__Directions__.
Gather every line from the entries below that includes "target".

__Stored data__.
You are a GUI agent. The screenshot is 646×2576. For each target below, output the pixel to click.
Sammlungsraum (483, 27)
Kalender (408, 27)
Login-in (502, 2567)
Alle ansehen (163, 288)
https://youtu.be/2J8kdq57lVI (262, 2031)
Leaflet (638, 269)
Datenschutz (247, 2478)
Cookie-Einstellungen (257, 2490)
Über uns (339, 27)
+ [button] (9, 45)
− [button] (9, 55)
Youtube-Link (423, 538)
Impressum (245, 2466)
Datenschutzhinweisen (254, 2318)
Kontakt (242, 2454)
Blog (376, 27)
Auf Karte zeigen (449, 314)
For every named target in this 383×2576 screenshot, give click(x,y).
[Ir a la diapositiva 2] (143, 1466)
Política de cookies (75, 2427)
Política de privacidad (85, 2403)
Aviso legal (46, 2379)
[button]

__Result for this exercise__.
You are a GUI agent. The screenshot is 646×2576. For each target below, output the pixel to click.
For every named target in this 383×2576 screenshot, give click(x,y).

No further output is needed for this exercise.